- GBP plunges again on soft GDP readings.
- USD/CAD is choppy after a weak employment report card
- WTI Crude oil continues to move northbound, gaining 3% as of this writing.
EUR/USD has gone into a consolidation zone after bouncing back from its lowest level since April 2017. The move was triggered by a general USD- selloff after China retaliated with an adjustment to the CNY. The euro bloc continues to spew poor economic data and there are concerns that politics in Italy could inject more uncertainty in the shared currency. For now, the pair seems to have largely ignored these macro shifts. The outlook remains bearish.
The US dollar index is moving within tight ranges and the GBP is the weakest among the G-10 currencies on the final session of the week. Soft GDP readings from the UK applied selling pressure on a beleaguered sterling, sending the GBP/USD pair to its lowest level since December 2016.

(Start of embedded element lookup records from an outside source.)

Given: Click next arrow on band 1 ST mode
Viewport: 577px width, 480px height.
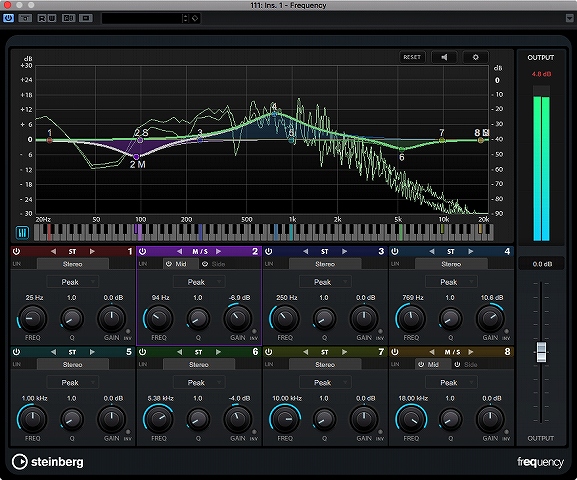Looking at the screenshot, I should (92, 251).
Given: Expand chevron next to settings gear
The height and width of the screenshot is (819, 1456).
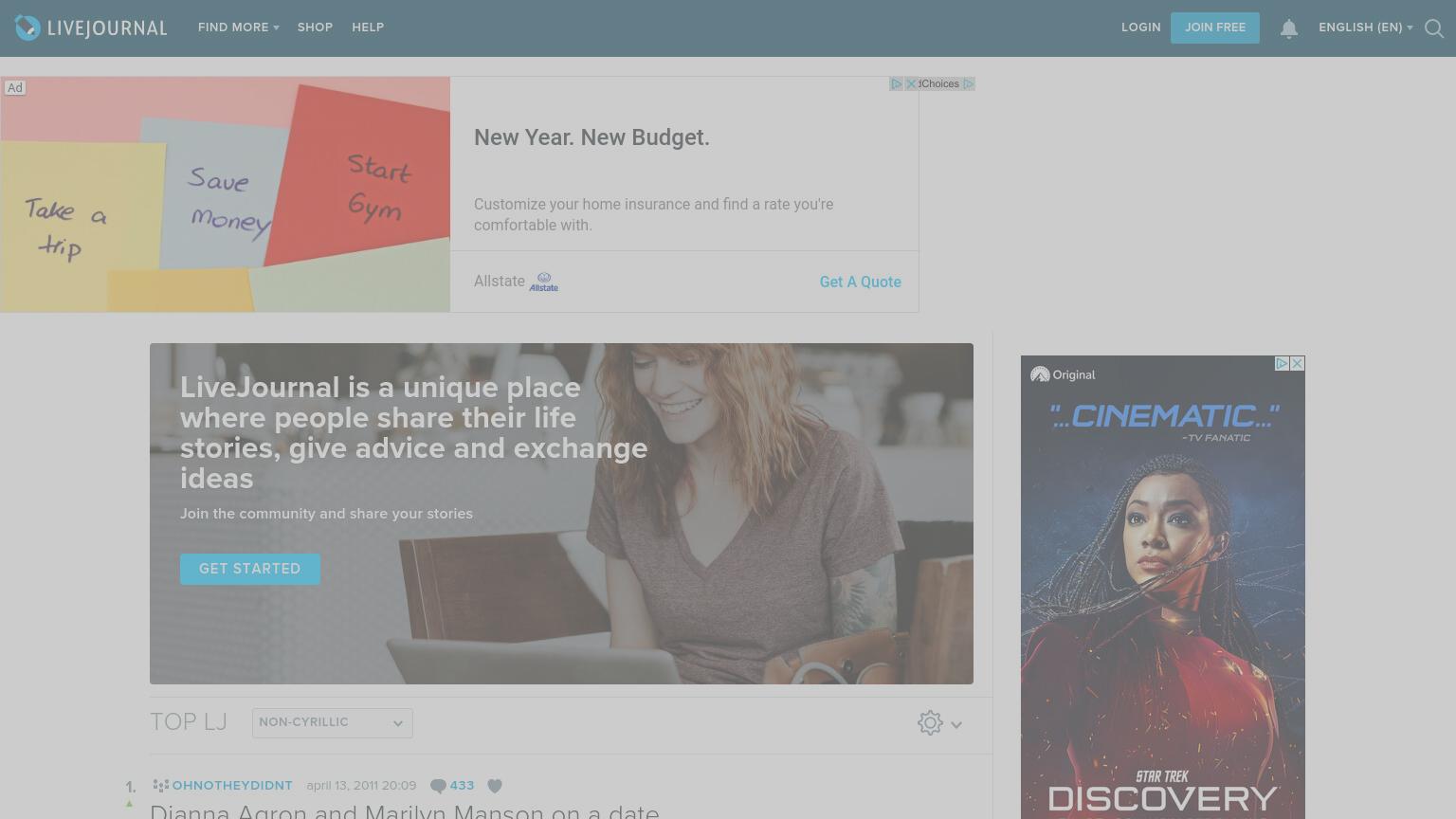Looking at the screenshot, I should pos(956,724).
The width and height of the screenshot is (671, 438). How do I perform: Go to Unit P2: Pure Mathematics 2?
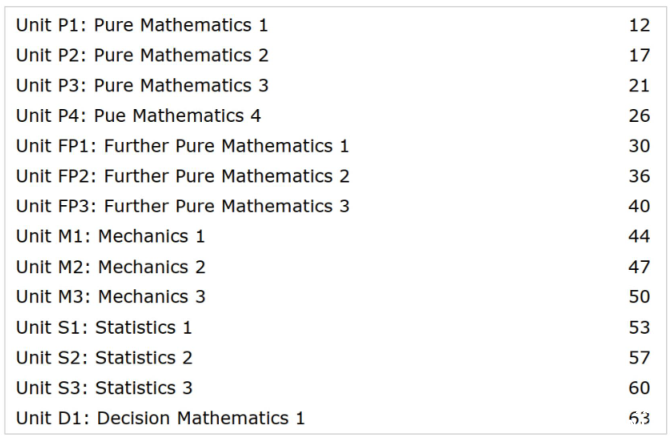(142, 55)
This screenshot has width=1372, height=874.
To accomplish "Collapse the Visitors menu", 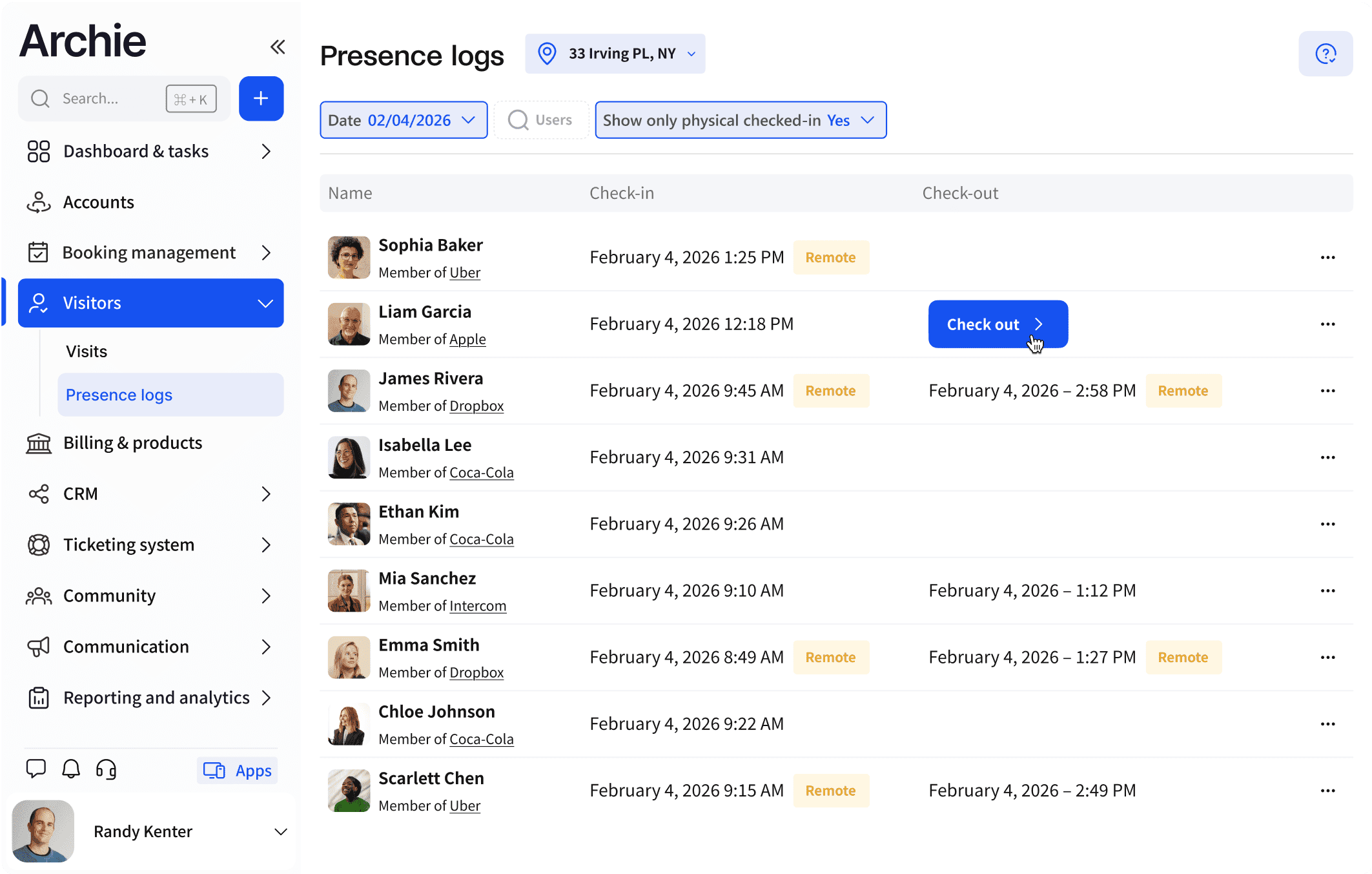I will tap(265, 304).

The market is also seeing a rebound in commodity-linked currencies propped by a recoil in WTI crude oil from a seven-month low. Meanwhile, the US Fed could see its options to avoid a successive rate cut dwindling rapidly – the US producer price index declined 0.1% last month after recording an increase for five consecutive months. With an escalation in trade tensions and softer inflation, the central bank could be called again to provide additional insurance cut. We expect market moves to be subdued ahead of the long weekend with a bias for safe-haven assets.
The Sterling saw its temporary relief coming to an end after GDP report showed the UK contracted. GDP shrank 0.2% in Q2, reversing the 0.5% growth in the previous quarter and led by a sharp decline (1.4%) in the manufacturing sector. Meanwhile, the services sector eased to its weakest growth in three years. The readings are weaker than market estimates and the forecasts from the Bank of England. The GBP/USD had no other direction to go than south and is currently trading near levels last seen in January 2017.
EUR/USD continues its consolidation theme around the 1.1200 region despite the brewing political crisis in Italy and poor incoming data. The market may start to worry about political fallouts of a collapse of the Italian government. The country also recorded a sharp decline in its manufacturing industry. The June report saw output slipping 2.2% after a previous month growth of 1.6%. Along with the stagnation in Germany, economic growth in the euro bloc is starting to send signals of distress. The Euro is holding on to current levels – a drop from here could raise calls of currency manipulation ahead of US-EU trade talks.
USD/CAD halted its slide following weaker employment report card from Canada. The unemployment rate rose 0.2% and 24k jobs were lost largely as a result of a decline of 69k from the private sector. The market was expecting a net growth of 15k. The currency pair jumped higher on the headline news, but we expect further gains to be limited. WITI oil futures in bouncing higher, up 2.4% on the day and adding support to the loonie.
The Australian Dollar rose above 0.6800 mark, as it has been wont to do in recent weeks. Dovish remarks from RBA Governor Lowe, reduced economic and inflationary forecasts and a weak Producer Price Index all kept the Aussie dollar in familiar ranges.
The greenback remains under pressure versus traditional safe-haven Japanese Yen. USD/JPY is trading near the lower end of recent ranges as the market remains cautious despite relative calmness. The Japanese economy surprised the market, growing a faster pace than market estimates. The Q2 GDP grew by 0.4% bolstered by consumption activities ahead of October's sales tax decision. Uncertainty over the US-led trade tension endures and will keep JPY in focus.